--- Entradas proporcionadas ---
^^^^^^^^^^^^^^^^

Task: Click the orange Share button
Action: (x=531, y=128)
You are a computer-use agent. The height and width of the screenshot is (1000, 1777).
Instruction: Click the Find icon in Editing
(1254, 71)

^^^^^^^^^^^^^^^^

--- Tarea ---
¿Puedes reescribir todas las entradas cambiando "Find" por "Search" y dejando lo demás sin tocar?

--- Respuesta ---
Task: Click the orange Share button
Action: (x=531, y=128)
You are a computer-use agent. The height and width of the screenshot is (1000, 1777).
Instruction: Click the Search icon in Editing
(1254, 71)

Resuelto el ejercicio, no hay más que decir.